[START OF RECORD SET]
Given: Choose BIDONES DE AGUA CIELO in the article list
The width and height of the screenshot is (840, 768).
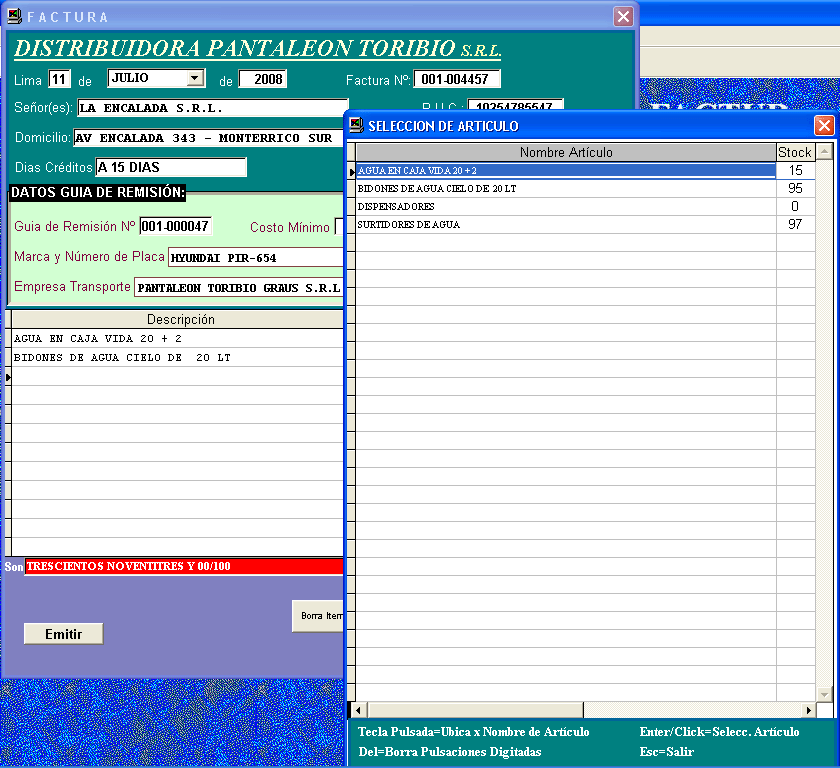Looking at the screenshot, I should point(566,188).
[END OF RECORD SET]
[START OF RECORD SET]
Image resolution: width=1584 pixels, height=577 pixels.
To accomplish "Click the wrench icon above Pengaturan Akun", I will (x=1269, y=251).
[END OF RECORD SET]
• WORK INSTRUCTIONS
Write out word for word the lines starting with the one that contains "Given: Choose BIDONES" and going on through the one that contains "Looking at the". Leave any pictures out of your answer.

• IN RESPONSE
Given: Choose BIDONES DE AGUA CIELO in the article list
The width and height of the screenshot is (840, 768).
Looking at the screenshot, I should point(566,188).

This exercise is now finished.